ACTIVITY |
Restrict the output to the lines below starting at the one that contains "For every named" and ending at the one that contains "主題 (224, 12)", and restate them word for word, both ends included.

RECORDS PROVIDED |
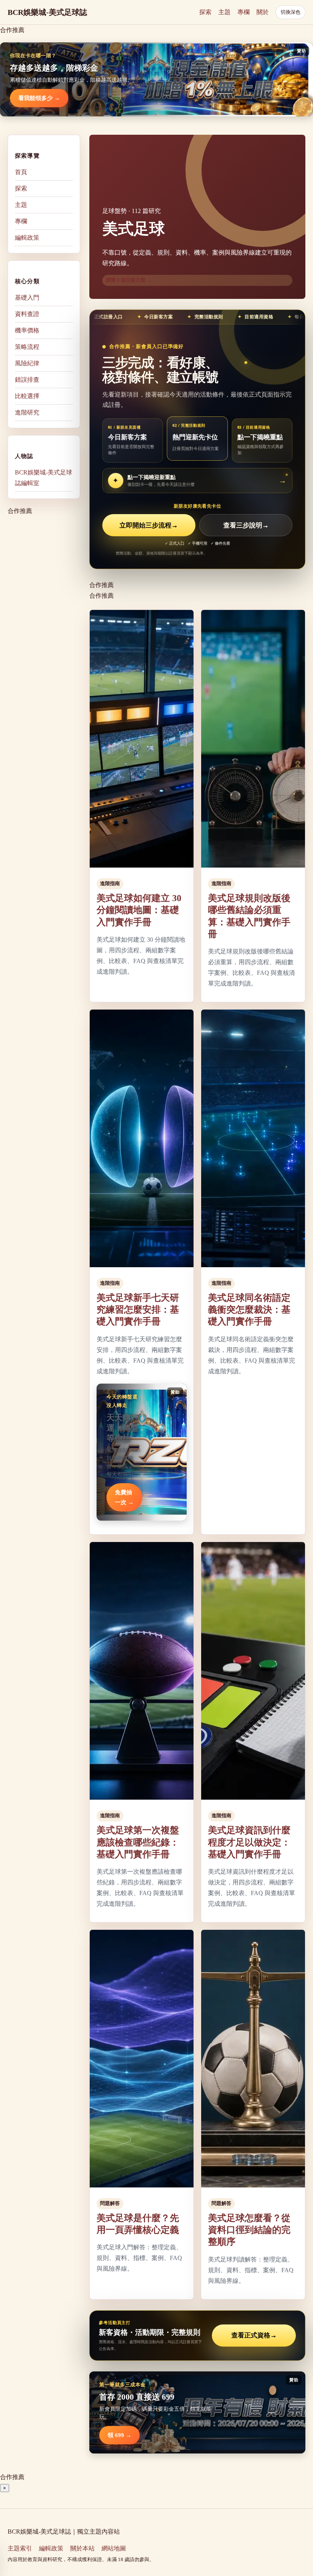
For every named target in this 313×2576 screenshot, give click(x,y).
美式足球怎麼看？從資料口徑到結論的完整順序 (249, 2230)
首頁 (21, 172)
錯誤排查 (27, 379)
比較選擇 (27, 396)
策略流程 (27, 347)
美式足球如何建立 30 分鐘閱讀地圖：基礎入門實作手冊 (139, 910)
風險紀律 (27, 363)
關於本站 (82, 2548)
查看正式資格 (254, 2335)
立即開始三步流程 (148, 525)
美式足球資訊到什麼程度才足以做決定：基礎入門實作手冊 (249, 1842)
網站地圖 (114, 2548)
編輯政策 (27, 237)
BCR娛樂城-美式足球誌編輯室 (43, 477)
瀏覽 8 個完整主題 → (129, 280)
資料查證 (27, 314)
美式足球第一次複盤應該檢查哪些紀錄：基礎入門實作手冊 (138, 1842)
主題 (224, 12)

* * *

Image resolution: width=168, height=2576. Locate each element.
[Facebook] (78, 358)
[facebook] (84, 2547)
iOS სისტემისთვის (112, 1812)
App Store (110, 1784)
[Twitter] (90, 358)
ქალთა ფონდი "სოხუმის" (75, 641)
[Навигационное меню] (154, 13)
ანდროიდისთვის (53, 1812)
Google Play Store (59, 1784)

ANSWER |
For every named target in this 313×2576 screenshot, give click(x,y).
美式足球怎麼看？從資料口徑到結論的完整順序 (249, 2230)
首頁 (21, 172)
錯誤排查 (27, 379)
比較選擇 (27, 396)
策略流程 (27, 347)
美式足球如何建立 30 分鐘閱讀地圖：基礎入門實作手冊 (139, 910)
風險紀律 (27, 363)
關於本站 (82, 2548)
查看正式資格 (254, 2335)
立即開始三步流程 (148, 525)
美式足球資訊到什麼程度才足以做決定：基礎入門實作手冊 (249, 1842)
網站地圖 (114, 2548)
編輯政策 (27, 237)
BCR娛樂城-美式足球誌編輯室 (43, 477)
瀏覽 8 個完整主題 → (129, 280)
資料查證 (27, 314)
美式足球第一次複盤應該檢查哪些紀錄：基礎入門實作手冊 (138, 1842)
主題 (224, 12)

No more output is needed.